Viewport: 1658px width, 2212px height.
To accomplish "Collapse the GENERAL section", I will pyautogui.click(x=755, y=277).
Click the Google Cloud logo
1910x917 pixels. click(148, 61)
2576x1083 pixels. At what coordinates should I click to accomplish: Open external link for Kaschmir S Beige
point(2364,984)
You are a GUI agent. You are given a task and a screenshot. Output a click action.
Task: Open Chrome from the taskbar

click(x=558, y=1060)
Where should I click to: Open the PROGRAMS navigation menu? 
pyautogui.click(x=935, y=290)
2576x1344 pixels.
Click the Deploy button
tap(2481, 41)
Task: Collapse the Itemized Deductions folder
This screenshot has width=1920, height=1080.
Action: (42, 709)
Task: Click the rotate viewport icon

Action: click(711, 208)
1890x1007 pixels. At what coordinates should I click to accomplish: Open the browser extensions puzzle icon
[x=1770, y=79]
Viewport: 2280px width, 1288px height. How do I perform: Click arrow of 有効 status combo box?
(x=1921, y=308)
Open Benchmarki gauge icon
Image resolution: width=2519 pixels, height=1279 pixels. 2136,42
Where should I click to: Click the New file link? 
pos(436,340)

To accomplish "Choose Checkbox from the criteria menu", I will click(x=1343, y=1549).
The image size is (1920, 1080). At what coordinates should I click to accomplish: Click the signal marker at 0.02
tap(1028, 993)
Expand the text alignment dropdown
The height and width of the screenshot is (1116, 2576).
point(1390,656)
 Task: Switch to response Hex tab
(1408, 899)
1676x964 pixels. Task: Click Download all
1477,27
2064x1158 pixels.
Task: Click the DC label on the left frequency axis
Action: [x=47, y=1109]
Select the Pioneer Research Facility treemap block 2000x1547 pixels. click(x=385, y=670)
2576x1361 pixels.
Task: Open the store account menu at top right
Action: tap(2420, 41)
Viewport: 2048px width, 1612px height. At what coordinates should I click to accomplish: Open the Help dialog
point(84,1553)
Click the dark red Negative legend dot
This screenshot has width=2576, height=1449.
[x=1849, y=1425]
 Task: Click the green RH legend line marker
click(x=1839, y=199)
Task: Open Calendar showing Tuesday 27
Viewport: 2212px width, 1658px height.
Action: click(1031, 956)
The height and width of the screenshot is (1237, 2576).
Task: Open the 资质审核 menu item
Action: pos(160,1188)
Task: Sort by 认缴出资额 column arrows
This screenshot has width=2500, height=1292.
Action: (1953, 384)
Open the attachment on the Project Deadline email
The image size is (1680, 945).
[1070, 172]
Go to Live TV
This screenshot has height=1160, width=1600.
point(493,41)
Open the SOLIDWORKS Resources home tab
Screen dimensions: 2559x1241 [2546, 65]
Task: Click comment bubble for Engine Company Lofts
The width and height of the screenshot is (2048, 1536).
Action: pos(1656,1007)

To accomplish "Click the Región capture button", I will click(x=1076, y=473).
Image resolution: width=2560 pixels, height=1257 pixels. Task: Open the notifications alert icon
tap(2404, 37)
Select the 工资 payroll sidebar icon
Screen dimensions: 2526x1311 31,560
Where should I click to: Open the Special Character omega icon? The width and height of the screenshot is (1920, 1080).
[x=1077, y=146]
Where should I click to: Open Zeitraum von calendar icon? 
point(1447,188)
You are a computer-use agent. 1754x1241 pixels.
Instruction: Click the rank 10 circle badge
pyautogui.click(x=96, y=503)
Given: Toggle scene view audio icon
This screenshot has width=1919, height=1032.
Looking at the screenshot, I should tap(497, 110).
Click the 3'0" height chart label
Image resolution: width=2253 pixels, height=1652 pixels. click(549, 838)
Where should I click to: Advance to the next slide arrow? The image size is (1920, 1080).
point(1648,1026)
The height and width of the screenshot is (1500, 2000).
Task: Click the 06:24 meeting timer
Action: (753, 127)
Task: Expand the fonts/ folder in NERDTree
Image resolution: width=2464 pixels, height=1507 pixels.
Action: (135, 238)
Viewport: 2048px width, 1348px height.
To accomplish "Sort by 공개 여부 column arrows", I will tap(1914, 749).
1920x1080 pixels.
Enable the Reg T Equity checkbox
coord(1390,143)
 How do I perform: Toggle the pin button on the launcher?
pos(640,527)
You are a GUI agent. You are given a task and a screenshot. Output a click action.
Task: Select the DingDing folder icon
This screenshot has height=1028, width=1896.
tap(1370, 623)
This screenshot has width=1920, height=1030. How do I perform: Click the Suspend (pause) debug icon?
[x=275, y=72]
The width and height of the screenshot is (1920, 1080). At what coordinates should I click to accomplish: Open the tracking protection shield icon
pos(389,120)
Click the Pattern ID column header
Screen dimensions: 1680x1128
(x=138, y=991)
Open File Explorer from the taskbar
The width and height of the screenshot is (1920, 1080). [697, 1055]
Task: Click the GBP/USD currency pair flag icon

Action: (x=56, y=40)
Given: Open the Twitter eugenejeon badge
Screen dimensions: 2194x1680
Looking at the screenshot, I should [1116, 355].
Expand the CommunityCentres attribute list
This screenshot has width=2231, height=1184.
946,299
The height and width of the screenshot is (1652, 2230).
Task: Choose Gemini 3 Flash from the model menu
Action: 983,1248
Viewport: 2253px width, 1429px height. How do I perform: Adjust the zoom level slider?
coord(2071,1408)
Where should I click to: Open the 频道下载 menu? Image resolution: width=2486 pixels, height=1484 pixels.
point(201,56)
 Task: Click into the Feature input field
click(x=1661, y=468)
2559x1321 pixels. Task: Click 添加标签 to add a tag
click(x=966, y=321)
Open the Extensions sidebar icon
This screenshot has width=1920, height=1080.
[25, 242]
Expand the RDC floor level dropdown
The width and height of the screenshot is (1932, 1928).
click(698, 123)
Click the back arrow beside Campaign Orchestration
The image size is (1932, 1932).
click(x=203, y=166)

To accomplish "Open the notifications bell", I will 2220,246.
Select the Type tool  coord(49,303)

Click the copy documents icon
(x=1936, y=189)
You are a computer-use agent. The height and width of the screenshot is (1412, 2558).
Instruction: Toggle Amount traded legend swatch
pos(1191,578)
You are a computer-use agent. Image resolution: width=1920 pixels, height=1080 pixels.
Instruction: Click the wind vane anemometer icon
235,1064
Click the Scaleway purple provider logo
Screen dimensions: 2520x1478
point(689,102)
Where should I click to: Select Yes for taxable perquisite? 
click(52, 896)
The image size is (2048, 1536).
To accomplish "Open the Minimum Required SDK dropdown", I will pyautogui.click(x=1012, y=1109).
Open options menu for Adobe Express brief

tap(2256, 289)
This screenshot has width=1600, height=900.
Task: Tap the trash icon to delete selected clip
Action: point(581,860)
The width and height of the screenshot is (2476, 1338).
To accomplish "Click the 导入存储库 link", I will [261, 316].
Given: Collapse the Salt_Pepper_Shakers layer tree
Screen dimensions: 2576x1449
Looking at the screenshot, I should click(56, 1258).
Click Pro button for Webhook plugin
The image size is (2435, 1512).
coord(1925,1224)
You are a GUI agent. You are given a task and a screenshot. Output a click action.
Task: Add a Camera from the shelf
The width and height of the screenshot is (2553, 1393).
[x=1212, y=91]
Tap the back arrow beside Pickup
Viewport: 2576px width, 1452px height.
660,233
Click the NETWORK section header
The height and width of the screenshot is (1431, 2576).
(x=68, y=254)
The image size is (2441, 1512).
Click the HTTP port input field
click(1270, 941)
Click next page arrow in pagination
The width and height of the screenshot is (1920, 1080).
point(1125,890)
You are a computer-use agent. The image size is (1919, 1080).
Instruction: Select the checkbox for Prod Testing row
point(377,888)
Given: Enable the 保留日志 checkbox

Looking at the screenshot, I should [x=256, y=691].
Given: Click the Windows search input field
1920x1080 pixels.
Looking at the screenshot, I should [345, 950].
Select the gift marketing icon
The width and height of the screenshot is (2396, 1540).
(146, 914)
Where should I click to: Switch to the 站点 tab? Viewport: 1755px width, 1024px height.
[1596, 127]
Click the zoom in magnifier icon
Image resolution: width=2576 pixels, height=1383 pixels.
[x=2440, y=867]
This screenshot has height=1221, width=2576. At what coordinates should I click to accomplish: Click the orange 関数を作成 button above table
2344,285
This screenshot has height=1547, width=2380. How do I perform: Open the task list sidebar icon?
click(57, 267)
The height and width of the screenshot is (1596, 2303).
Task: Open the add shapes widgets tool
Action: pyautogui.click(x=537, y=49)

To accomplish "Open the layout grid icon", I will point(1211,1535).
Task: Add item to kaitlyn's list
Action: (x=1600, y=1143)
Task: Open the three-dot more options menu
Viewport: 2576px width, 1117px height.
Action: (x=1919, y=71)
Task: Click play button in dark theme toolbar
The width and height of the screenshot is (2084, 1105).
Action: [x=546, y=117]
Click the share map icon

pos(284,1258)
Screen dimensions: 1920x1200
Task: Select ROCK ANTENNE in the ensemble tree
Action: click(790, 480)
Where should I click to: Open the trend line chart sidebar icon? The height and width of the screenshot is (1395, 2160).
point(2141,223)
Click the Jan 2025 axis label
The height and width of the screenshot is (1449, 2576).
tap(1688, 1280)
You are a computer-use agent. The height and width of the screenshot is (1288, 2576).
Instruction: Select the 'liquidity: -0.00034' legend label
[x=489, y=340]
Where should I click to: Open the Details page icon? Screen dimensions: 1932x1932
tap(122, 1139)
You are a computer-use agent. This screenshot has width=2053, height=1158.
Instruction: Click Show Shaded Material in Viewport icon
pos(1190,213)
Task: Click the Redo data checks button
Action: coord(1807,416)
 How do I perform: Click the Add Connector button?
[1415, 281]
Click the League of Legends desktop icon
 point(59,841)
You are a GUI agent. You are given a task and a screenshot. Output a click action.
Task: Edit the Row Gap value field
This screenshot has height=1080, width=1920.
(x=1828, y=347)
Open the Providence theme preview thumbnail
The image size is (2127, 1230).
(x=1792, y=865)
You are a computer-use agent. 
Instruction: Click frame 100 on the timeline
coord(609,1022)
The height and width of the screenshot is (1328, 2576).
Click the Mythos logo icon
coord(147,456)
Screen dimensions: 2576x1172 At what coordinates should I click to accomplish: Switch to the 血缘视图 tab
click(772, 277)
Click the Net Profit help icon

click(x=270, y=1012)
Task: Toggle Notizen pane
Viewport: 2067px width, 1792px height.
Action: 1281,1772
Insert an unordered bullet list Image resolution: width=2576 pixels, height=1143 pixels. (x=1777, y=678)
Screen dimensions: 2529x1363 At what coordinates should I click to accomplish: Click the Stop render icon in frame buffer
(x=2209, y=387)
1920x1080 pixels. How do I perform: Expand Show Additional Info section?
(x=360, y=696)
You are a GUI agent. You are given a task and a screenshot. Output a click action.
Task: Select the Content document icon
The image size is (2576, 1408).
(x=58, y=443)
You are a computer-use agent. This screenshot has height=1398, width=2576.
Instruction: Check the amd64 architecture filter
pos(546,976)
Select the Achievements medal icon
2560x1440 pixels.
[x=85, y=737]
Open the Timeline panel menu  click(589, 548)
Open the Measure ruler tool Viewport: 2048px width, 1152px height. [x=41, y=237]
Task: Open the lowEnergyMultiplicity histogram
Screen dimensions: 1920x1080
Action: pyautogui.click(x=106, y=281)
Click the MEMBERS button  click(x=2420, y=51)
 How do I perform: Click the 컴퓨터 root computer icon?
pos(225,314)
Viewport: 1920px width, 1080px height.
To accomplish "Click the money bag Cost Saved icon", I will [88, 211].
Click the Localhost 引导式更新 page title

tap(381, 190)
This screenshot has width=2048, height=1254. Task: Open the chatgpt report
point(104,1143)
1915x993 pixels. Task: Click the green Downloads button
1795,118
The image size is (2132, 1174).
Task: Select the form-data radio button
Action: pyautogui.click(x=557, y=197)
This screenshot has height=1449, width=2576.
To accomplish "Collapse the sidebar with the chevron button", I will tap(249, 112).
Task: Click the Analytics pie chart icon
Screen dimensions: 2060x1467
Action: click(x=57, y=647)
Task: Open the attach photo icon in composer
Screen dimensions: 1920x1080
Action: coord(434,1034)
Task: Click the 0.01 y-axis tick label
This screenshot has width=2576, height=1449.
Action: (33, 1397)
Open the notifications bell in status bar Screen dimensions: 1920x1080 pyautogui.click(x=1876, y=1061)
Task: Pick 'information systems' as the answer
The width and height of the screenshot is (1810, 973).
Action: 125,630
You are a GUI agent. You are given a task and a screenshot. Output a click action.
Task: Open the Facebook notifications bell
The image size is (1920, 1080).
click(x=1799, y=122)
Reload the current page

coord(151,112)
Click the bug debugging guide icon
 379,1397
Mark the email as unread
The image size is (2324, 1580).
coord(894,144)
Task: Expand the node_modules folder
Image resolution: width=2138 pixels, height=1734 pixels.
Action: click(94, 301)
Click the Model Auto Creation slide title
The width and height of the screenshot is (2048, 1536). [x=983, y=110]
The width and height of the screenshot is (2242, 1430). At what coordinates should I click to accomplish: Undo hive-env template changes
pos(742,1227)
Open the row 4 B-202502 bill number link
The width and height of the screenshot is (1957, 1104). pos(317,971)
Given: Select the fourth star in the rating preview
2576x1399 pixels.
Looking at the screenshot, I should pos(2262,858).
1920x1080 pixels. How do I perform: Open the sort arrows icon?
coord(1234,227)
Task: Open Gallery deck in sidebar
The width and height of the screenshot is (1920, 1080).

#### [WHAT THE TASK REQUIRES]
Would you retype exactly the lines above, from the line with "Click the MEMBERS" to the line with "Given: Select the", with both end lines kept and nothing more?

#### [THE COMPLETED TASK]
Click the MEMBERS button  click(x=2420, y=51)
 How do I perform: Click the 컴퓨터 root computer icon?
pos(225,314)
Viewport: 1920px width, 1080px height.
To accomplish "Click the money bag Cost Saved icon", I will [88, 211].
Click the Localhost 引导式更新 page title

tap(381, 190)
This screenshot has width=2048, height=1254. Task: Open the chatgpt report
point(104,1143)
1915x993 pixels. Task: Click the green Downloads button
1795,118
The image size is (2132, 1174).
Task: Select the form-data radio button
Action: pyautogui.click(x=557, y=197)
This screenshot has height=1449, width=2576.
To accomplish "Collapse the sidebar with the chevron button", I will tap(249, 112).
Task: Click the Analytics pie chart icon
Screen dimensions: 2060x1467
Action: click(x=57, y=647)
Task: Open the attach photo icon in composer
Screen dimensions: 1920x1080
Action: coord(434,1034)
Task: Click the 0.01 y-axis tick label
This screenshot has width=2576, height=1449.
Action: (33, 1397)
Open the notifications bell in status bar Screen dimensions: 1920x1080 pyautogui.click(x=1876, y=1061)
Task: Pick 'information systems' as the answer
The width and height of the screenshot is (1810, 973).
Action: 125,630
You are a GUI agent. You are given a task and a screenshot. Output a click action.
Task: Open the Facebook notifications bell
The image size is (1920, 1080).
click(x=1799, y=122)
Reload the current page

coord(151,112)
Click the bug debugging guide icon
 379,1397
Mark the email as unread
The image size is (2324, 1580).
coord(894,144)
Task: Expand the node_modules folder
Image resolution: width=2138 pixels, height=1734 pixels.
Action: click(94, 301)
Click the Model Auto Creation slide title
The width and height of the screenshot is (2048, 1536). [x=983, y=110]
The width and height of the screenshot is (2242, 1430). At what coordinates should I click to accomplish: Undo hive-env template changes
pos(742,1227)
Open the row 4 B-202502 bill number link
The width and height of the screenshot is (1957, 1104). pos(317,971)
Given: Select the fourth star in the rating preview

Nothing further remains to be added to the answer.